Characterization of Rare Earth Oxide/Gold Composites Synthesized by Control of Surface Composition

The need for novel nanosized biosensors has resulted in increase interest in nanocomposites. The challenge in development of materials is that they should offer robust and tunable characteristics (fluorescence, magnetic, thermal behaviors, etc.) while remaining biocompatible. In this study, we use small molecules to attach transition metal nanostructures (gold spheres) to select rare earth oxide (Er$^{3+}$:Y$_{2}$O$_{3})$ particles synthesized by a urea precipitation method. The goal is to enhance the fluorescence of the rare earth materials through surface plasmons resonance generated by the gold structure while achieving dispersibility of the particles.

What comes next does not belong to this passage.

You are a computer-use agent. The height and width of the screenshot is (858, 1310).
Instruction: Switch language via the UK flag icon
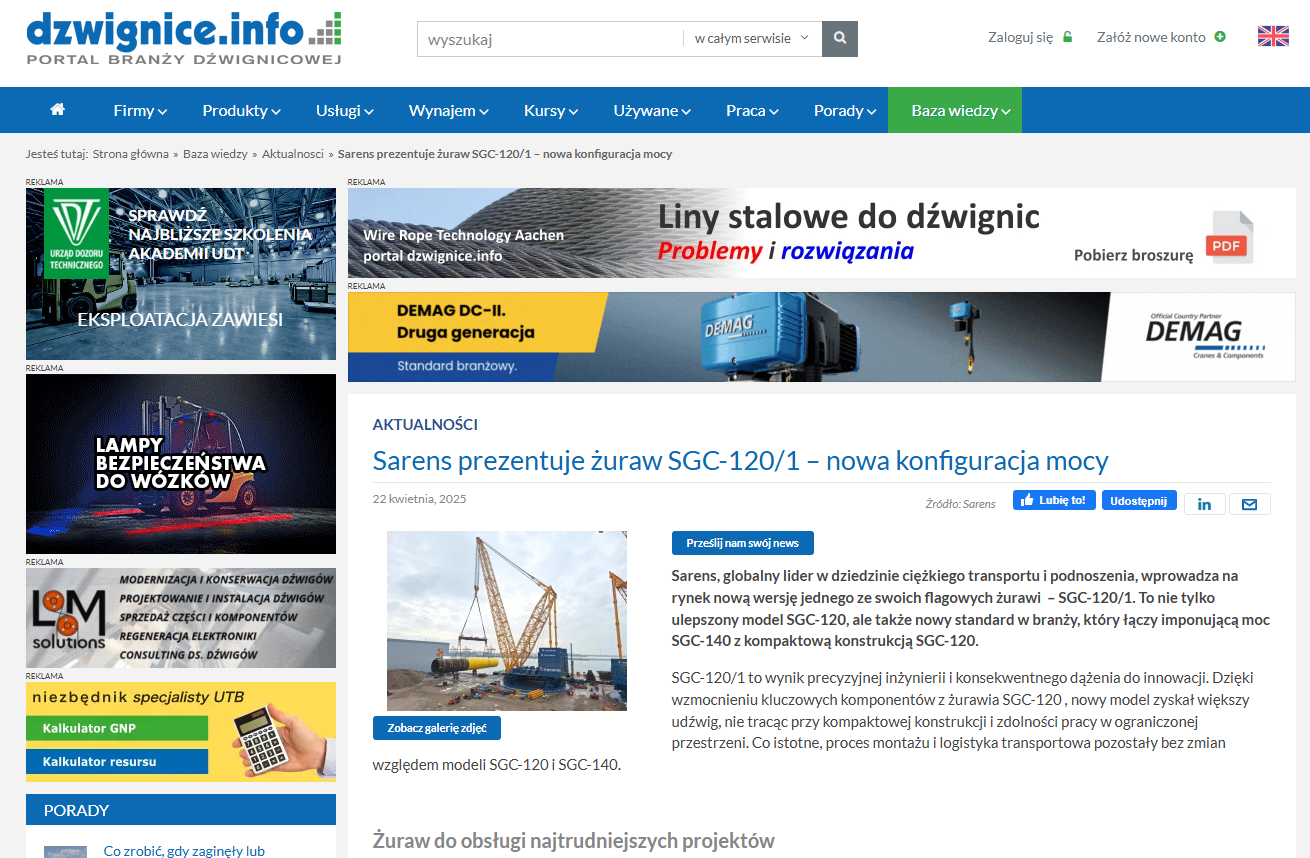[1273, 37]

The attachment of gold nanoparticles (Au NPs, $\sim $20 nm) to the surface of rare earth nanoparticles (RENPs, $\sim $100 nm) is achieved by the surface modification with (3-Mercaptopropyl) trimethoxy-silane (MPTS); the average numbers of Au NPs per RENP is controlled by the composition of MPTS and Propyltrimethoxysilane (PTMS, without functional groups). Characterization of the physical properties is performed by Fourier transform infrared spectroscopy and scanning electron microscopy. Fluorescence spectroscopy is used to compare the radiative decay rates of nanocomposites to unmodified particles. The resulting structures will be used in studies of bulk and particle polymer composites for potential biosensing and drug delivery applications.